● EXPLORE THE MATERIAL:
A. In the cTakes thread, what company is listed under Kim Ebert's name?
B. List every _id value in the annotation tags of the snippet from the first run in the cTakes thread.
C. Copy the cTakes thread between "Could you send" and "on anyone's toes.", inclusive.

● EXERCISE PASSAGE:
================

Re: cTakes output predictability

Kim Ebert Tue, 07 Oct 2014 11:50:52 -0700

Hi Bruce,

Could you send the record over that you are seeing this on?


Thanks,

Kim Ebert
1.801.669.7342
Perfect Search Corp
http://www.perfectsearchcorp.com/

On 10/07/2014 11:20 AM, Bruce Tietjen wrote:
> I did not intend to step on anyone's toes.
>
> One of the reasons I proposed the changes was to try to make it extremely
> obvious when there are significant difference in output from the cTakes
> pipeline when running the same document again, and once identified, make it
> easier to identify the source of the difference.
>
> Because of the huge number of differences between the output using the
> FileWriterCasConsumer.xml, first detecting that there is a significant
> differences and identifying them for a large set of documents is a daunting
> task.
>
> The following is an example of some significant differences that I have
> detected between two subsequent runs on the same document using the current
> release of cTakes. (There are actually quite a few documents that exhibit
> this kind of behavior. This is only one example.)
>
>
> Snippet from first run:
>
>     <org.apache.ctakes.typesystem.type.textspan.LookupWindowAnnotation
> _indexed="1" _id="9869" _ref_sofa="3" begin="3039" end="3047"/>
>     <org.apache.ctakes.typesystem.type.textsem.MedicationMention
> _indexed="1" _id="9895" _ref_sofa="3" begin="2075" end="2081" id="95"
> _ref_ontologyConceptArr="9891" typeID="1" segmentID="SIMPLE_SEGMENT"
> discoveryTechnique="1" confidence="1.0" polarity="1" uncertainty="1"
> conditional="false" generic="true" subject="patient" historyOf="0"/>
>     <org.apache.ctakes.typesystem.type.textsem.MedicationMention
> _indexed="1" _id="9937" _ref_sofa="3" begin="2312" end="2322" id="110"
> _ref_ontologyConceptArr="9934" typeID="1" segmentID="SIMPLE_SEGMENT"
> discoveryTechnique="1" confidence="1.0" polarity="1" uncertainty="1"
> conditional="false" generic="false" subject="patient" historyOf="0"/>
>     <org.apache.ctakes.typesystem.type.textsem.DiseaseDisorderMention
> _indexed="1" _id="9979" _ref_sofa="3" begin="0" end="4" id="0"

================

● DATASET CONTENT:

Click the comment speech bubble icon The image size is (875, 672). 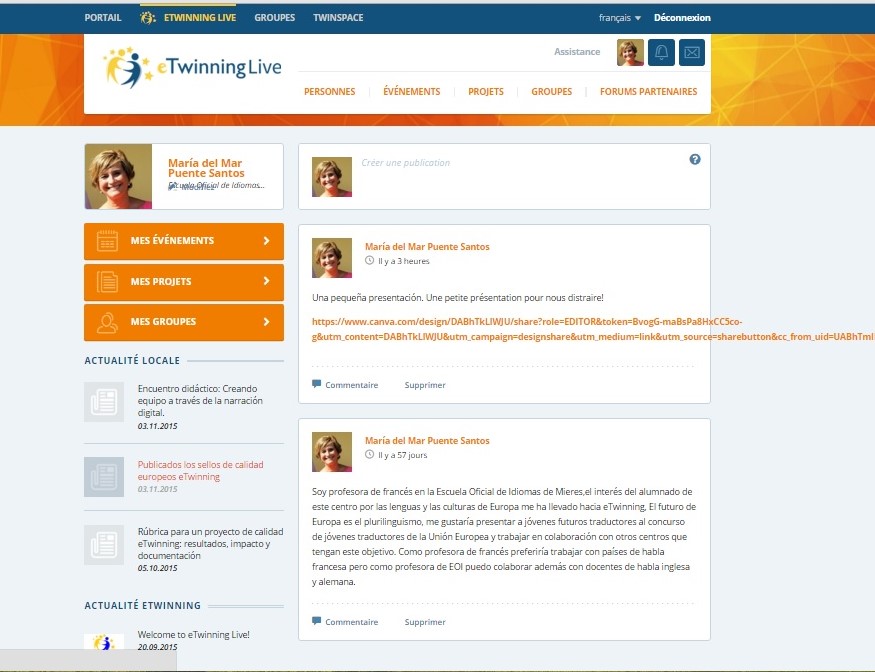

================

● EXPECTED RESULTS:
A. Perfect Search Corp

B. 9869, 9895, 9937, 9979

C.
Could you send the record over that you are seeing this on?


Thanks,

Kim Ebert
1.801.669.7342
Perfect Search Corp
http://www.perfectsearchcorp.com/

On 10/07/2014 11:20 AM, Bruce Tietjen wrote:
> I did not intend to step on anyone's toes.